• To do: How many lines in the data that follows contain the word "computer"? Only that number is needed.

[Pixel coordinate grounding data]
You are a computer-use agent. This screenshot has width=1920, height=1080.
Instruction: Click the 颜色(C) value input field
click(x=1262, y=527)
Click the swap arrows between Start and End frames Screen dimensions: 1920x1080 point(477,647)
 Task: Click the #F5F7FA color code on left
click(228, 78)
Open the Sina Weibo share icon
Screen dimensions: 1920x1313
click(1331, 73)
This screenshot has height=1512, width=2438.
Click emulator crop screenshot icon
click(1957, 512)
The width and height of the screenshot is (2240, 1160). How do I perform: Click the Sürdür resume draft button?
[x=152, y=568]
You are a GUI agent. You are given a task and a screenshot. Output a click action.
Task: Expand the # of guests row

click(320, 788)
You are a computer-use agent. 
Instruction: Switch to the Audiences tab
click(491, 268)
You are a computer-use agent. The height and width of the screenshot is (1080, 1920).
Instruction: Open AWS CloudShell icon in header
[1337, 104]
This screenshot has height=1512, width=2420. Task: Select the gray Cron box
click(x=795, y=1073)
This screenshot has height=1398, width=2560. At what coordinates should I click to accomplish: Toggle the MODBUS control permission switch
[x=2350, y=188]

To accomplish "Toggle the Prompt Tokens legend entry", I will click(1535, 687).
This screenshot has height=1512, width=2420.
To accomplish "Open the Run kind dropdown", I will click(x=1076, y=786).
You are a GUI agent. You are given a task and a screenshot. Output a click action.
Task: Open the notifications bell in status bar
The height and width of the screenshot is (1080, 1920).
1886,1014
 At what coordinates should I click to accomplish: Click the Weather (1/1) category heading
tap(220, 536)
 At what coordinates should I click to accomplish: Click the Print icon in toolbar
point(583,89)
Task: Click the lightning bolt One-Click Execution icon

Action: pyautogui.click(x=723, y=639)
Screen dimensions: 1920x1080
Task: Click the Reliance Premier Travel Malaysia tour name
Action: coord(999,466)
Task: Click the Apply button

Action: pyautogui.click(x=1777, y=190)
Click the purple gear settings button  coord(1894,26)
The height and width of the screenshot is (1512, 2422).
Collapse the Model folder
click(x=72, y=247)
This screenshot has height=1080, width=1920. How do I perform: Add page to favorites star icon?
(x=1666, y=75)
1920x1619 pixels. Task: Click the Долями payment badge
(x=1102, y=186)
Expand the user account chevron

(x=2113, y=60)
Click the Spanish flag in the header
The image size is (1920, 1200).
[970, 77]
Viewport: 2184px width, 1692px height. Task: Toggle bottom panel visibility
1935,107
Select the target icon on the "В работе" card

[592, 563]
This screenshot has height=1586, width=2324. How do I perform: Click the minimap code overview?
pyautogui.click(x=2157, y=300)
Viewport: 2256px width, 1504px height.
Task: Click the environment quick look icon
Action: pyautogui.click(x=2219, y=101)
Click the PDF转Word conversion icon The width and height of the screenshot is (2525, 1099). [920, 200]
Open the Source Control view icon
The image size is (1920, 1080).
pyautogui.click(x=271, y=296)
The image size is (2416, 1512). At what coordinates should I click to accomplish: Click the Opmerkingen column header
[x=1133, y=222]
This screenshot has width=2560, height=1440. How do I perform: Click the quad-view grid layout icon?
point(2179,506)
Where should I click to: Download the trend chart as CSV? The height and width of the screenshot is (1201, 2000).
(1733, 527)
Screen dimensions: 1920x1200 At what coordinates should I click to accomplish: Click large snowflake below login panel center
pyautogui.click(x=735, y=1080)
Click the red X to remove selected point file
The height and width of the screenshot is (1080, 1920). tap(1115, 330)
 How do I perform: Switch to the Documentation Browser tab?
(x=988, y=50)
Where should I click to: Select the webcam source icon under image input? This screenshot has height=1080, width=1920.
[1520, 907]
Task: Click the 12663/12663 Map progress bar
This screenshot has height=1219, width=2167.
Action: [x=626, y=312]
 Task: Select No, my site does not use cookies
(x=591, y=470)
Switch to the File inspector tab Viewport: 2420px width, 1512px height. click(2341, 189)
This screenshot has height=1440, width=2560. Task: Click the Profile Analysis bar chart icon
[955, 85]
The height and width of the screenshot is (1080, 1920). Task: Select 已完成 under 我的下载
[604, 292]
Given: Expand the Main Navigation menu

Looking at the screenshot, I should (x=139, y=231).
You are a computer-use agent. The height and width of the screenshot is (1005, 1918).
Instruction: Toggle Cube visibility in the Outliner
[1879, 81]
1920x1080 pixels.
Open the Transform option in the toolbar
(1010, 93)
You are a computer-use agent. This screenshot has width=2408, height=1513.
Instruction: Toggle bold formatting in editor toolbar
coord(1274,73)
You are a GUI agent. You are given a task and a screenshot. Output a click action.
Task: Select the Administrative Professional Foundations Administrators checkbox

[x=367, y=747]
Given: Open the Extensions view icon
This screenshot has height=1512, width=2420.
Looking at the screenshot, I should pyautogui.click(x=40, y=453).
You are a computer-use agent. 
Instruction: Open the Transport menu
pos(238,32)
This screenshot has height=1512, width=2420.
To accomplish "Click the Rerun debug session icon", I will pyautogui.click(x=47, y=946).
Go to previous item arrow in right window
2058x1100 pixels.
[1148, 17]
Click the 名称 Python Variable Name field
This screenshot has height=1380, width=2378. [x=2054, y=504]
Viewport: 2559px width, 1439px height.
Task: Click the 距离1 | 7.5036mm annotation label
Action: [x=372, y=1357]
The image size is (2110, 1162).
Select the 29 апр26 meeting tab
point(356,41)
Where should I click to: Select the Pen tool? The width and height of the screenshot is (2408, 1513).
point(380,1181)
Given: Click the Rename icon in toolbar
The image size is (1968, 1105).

• Written reply: 6